This is what my input form looks like:
<tr>
<td class="standard_text_bold" width="25%">First name:</td>
<td class="standard_text_bold" width="25%"><input type="text" name="FirstName" value="<?echo $Name;?>" <?php if ($Status != "New customer") { echo "disabled"; } ?>></td>
</tr>
<tr>
<td class="standard_text_bold" width="25%">Last name:</td>
<td class="standard_text_bold" width="25%"><input type="text" name="LastName" value="<?echo $Lastname;?>" <?php if ($Status != "New customer") { echo "disabled"; } ?>></td>
</tr>
<tr>
<td class="standard_text_bold" width="25%">Email:</td>
<td class="standard_text_bold" width="25%"><input type="text" name="Email" value="<?echo $Email;?>" <?php if ($Status != "New customer") { echo "disabled"; } ?>></td>
</tr>
It's very general, and in a specific case, almost all inputs will be disabled.
I define all my inputs as
$LastName = $_POST['LastName'];
$FirstName = $_POST['FirstName'];
And I run an update query
mysql_query("
UPDATE data SET
FirstName = '$FirstName',
LastName = '$LastName',
ProductName = '$Productname',
ProductPriceUSD = '$Productpriceusd',
ProductPriceEUR = '$Productpriceeur',
ProductLink = '$Productlink',
Status = '$Newstatus',
Modified = now()
WHERE ID = '$id'
") or die(mysql_error());
Now I'd like to update ONLY those values that are not empty. Since this is a general query, is it possible to validate variables within the query itself?
I've tried stuff like:
if (empty($_POST['LastName'])) {
$LastName = $row['LastName'];
}
if (!empty($_POST['LastName'])) {
$LastName = $_POST['LastName'];
}
But it doesn't work for some reason. Any suggestions?
You can do this by constructing the query in php to have only the right set statements.
You can also do this in SQL:
UPDATE data
SET FirstName = (case when '$FirstName' = '' then FirstName else '$FirstName' end),
LastName = (case when '$LastName' = '' then LastName else '$LastName' end),
ProductName = (case when '$Productname' = '' then ProductName else '$ProductName' end),
ProductPriceUSD = (case when '$Productpriceusd' = '' then Productpriceusd else '$Productpriceusd' end),
ProductPriceEUR = (case when '$Productpriceeur' = '' then Productpriceeur else '$Productpriceeur' end),
ProductLink = (case when '$Productlink' = '' then Productlink else '$Productlink' end),
Status = (case when '$Newstatus' = '' then Status else '$NewStatus' end),
Modified = now()
WHERE ID = '$id';
Add form validation. If the "first name" field is empty text, then you should show an error message and tell the user to fill out the form again.
This covers 999 out of every 1000 forms I've ever created.

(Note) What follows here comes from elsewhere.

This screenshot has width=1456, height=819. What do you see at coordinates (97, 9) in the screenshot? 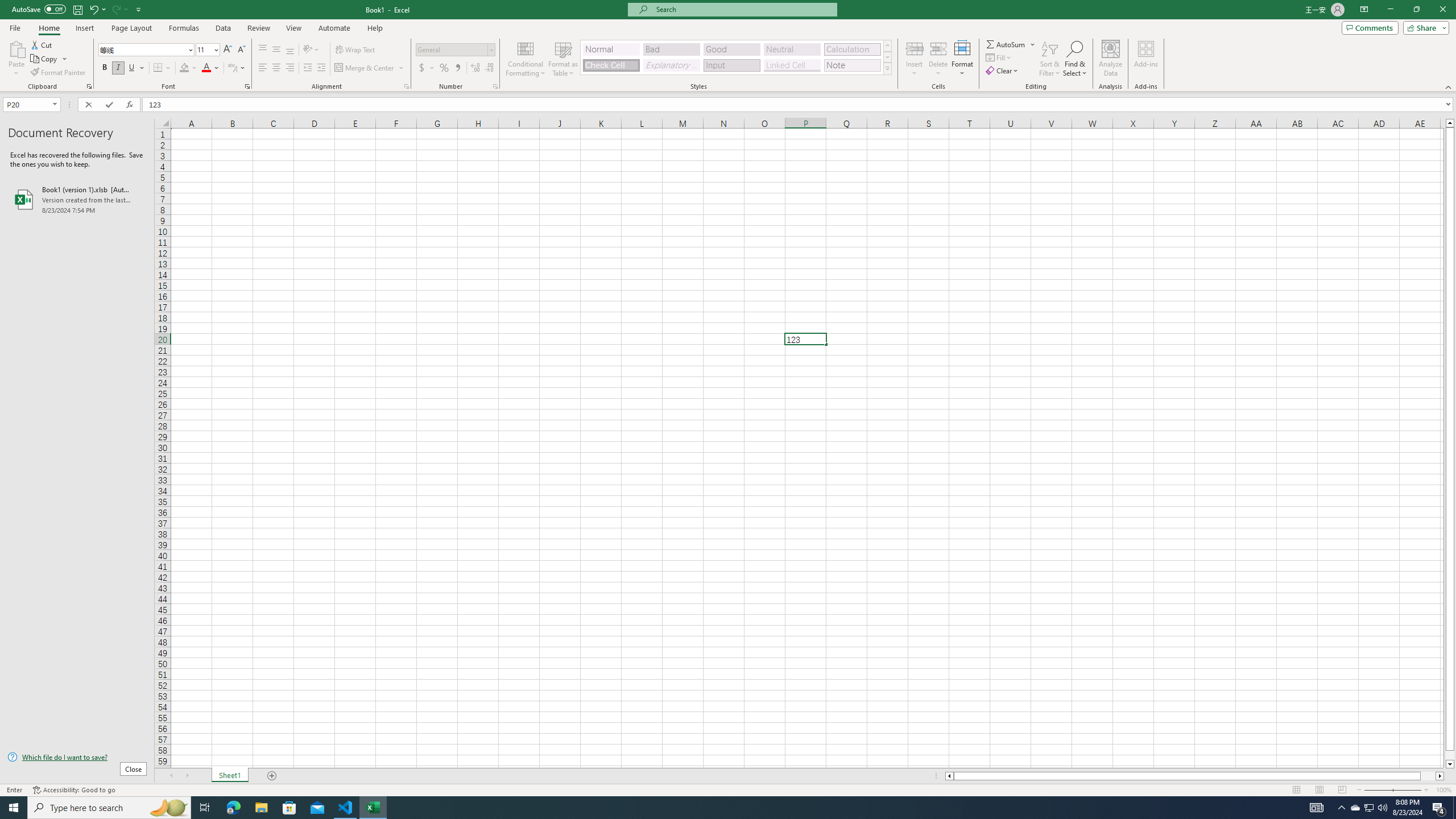
I see `'Undo'` at bounding box center [97, 9].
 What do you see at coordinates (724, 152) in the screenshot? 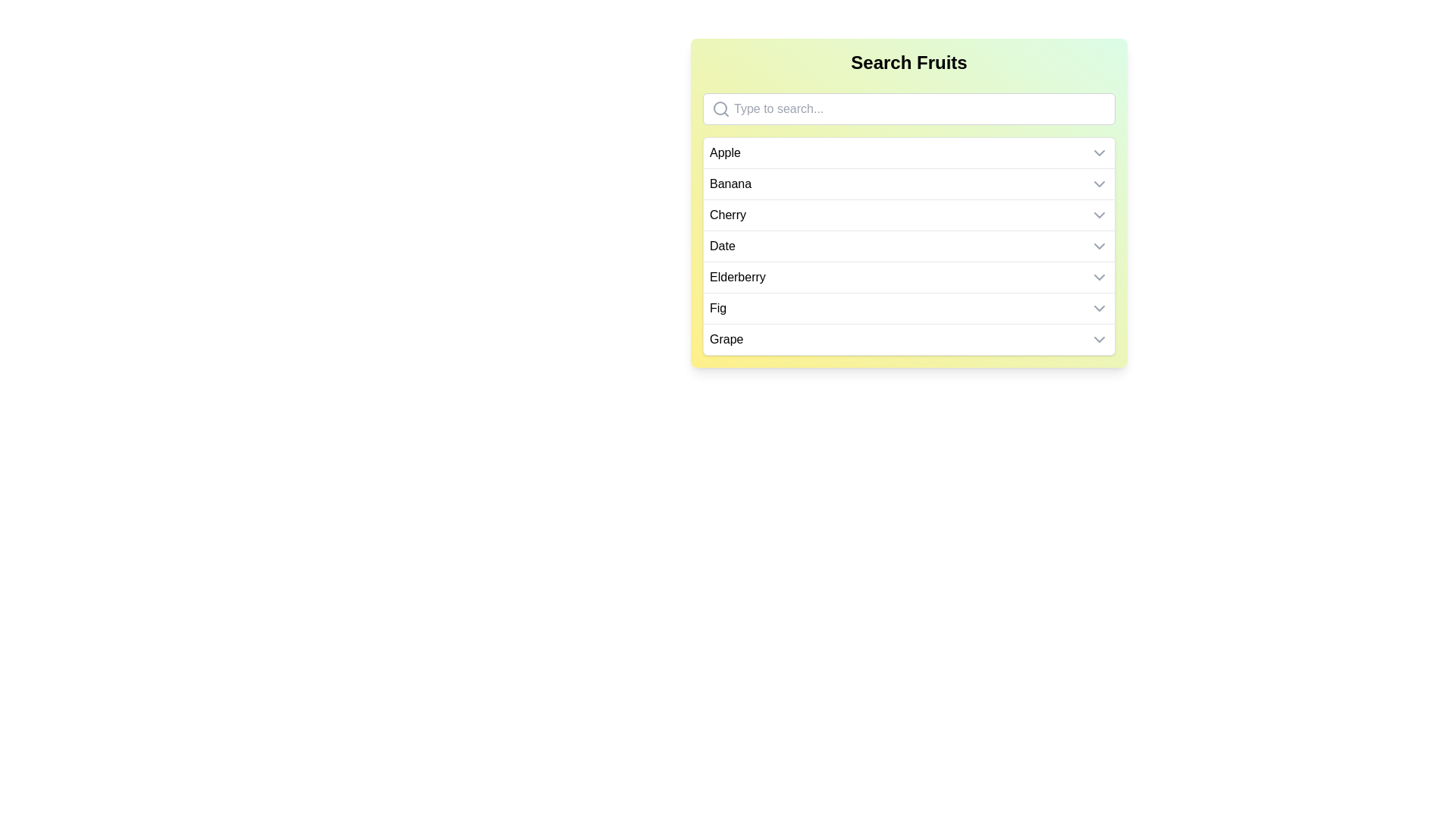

For the rare case where I have a form made up of only fields... then I add an <input type="hidden"> field and check for that in the PHP. If it's not there, I know nothing was submitted.
Revise your query to something like this:
$query="UPDATE data SET";
if (!empty($_POST['FirstName']))
{
$query.=' FirstName="' . mysql_real_escape_string($_POST['FirstName'] . '",');
}
if (!empty($_POST['LastName']))
{
$query.=' LastName="' . mysql_real_escape_string($_POST['LastName'] . '",');
}
$query.="Modified = now() WHERE ID = '$id'";
mysql_query($query) or die(mysql_error());
You only append the fields on the query when it's !empty. Also, you may want to switch to mysqli or PDO as mysql_* functions are deprecated.